#### ТЕКСТ

Более сознательный сборщик доходов ограничивался традиционными для его земли поборами (и часто открыто оговариваемыми, когда прибывала новая компания) и отменял их часть в трудные времена. Но даже традиционные налоги мало оставляли крестьянину. И слишком многие сборщики были беспринципны. В обществе, где статус закреплялся ненадолго и каждый должен был успеть забраться настолько высоко, насколько позволяла ему смекалка, всегда существовала угроза, что налагаемые местным обычаем ограничения на сбор доходов будут попраны. Чтобы отнять у крестьянина максимальный доход, местные помещики, получатели икта и сборщики налогов использовали всевозможные надувательства. Заочные землевладельцы — по договору или в силу фискальных полномочий — особенно часто пренебрегали подобными обычаями. Даже когда обычая придерживались в целом, его могли нарушить в деталях: так, помещик мог заставить нуждавшегося земледельца, в противовес обычаю, продать ему его, земледельца, долю урожая по низкой цене, угрожая не предоставить семян или других ресурсов, которые могли понадобиться крестьянину позже. Такие жестокие приемы имели место там, где многое зависело от свободного договора.
Время от времени благочестивый правитель отменял слишком обременительные поборы, которые меньше всего согласовывались с предписаниями шариата. Но довольно скоро их восстанавливали, если вообще подобная отмена воспринималась всерьез, местным декретом или даже произволом со стороны уполномоченных собирать доход. Вопреки шариату многие правители делали все, чтобы затруднить земледелие в подвластной им области. Это были те же самые правители, что изобретали самые жестокие способы изъять максимальную долю урожая, не думая о том, выживет ли крестьянин на оставшееся после поборов. Конечно, за подобное поведение очень скоро наступала расплата; но правящие элементы были убеждены, что оно вписывается в рамки их полномочий, даже если не соответствует ни юридическим нормам, ни здравому смыслу.
Но местный обычай, позволявший одни методы и запрещавший другие, мог в известной степени сохранить жизнеспособный баланс между притязаниями получателей дохода и потребностями земледельцев, которые его создавали. В то же время политика руководителей налоговой службы при эмире, которые, как правило, учитывали долгосрочные перспективы, способствовала сохранению определенной последовательности во всеобщем развитии. Следовательно, все существовавшие методы сбора доходов применялись не бессистемно. Можно отследить некоторые общие принципы из века в век: принципы, которые на протяжении Средних веков вели к милитаризации процесса.
В пригородных деревнях или вдоль дорог состоятельные жители чаще всего являлись заочными владельцами либо контролировали сбор доходов самостоятельно. Именно доходы с таких деревень обычно находились в распоряжении правительства, то есть в последней инстанции — эмира и его армии. Они подлежали произвольному изъятию эмиром и особенно великим султаном (который контролировал гарнизоны во многих городах), когда тому случалось проезжать мимо со своим войском. Соответственно именно такие деревни чаще всего выделялись как икта на более или менее постоянной основе отдельным военачальникам и их командирам. С этих правительственных наделов военные должны были получать жалованье напрямую из доходов деревни в силу фискальных полномочий. В ходе этого процесса ущемлялись права городских получателей оброка, с которых владелец икта тоже взимал налог (как и с крестьян). Постепенно главный получатель доходов становился владельцем икта. В итоге страдала независимость и высших гражданских слоев, и местного крестьянства.

########

▶ **ЗАДАНИЕ A**:
Соответствуют ли тексту о сборе налогов следующие утверждения? Для каждого ответьте «да» или «нет» и приведите точную цитату, на которой основан ответ.
(i) Заочные землевладельцы особенно часто пренебрегали местными обычаями сбора доходов.
(ii) Поборы, отмененные благочестивым правителем, больше никогда не восстанавливались.
(iii) Доходы с пригородных деревень и деревень вдоль дорог обычно находились в распоряжении правительства.
▶ **ЗАДАНИЕ B**: Кто, согласно тексту о сборе налогов, контролировал гарнизоны во многих городах?
▶ **ЗАДАНИЕ C**: Перепишите дословно фрагмент текста о сборе налогов, начиная со слов «Время от времени» и продолжая до слов «ни здравому смыслу.».

#### ИСХОДНЫЕ ДАННЫЕ

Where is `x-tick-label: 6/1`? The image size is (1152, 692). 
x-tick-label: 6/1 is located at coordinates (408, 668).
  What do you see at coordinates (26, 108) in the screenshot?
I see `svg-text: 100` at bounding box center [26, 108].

########

▶ **ОТВЕТ A**:
(i) Да: «Заочные землевладельцы — по договору или в силу фискальных полномочий — особенно часто пренебрегали подобными обычаями».
(ii) Нет: «Но довольно скоро их восстанавливали».
(iii) Да: «Именно доходы с таких деревень обычно находились в распоряжении правительства».

▶ **ОТВЕТ B**: Великий султан.

▶ **ОТВЕТ C**:
Время от времени благочестивый правитель отменял слишком обременительные поборы, которые меньше всего согласовывались с предписаниями шариата. Но довольно скоро их восстанавливали, если вообще подобная отмена воспринималась всерьез, местным декретом или даже произволом со стороны уполномоченных собирать доход. Вопреки шариату многие правители делали все, чтобы затруднить земледелие в подвластной им области. Это были те же самые правители, что изобретали самые жестокие способы изъять максимальную долю урожая, не думая о том, выживет ли крестьянин на оставшееся после поборов. Конечно, за подобное поведение очень скоро наступала расплата; но правящие элементы были убеждены, что оно вписывается в рамки их полномочий, даже если не соответствует ни юридическим нормам, ни здравому смыслу.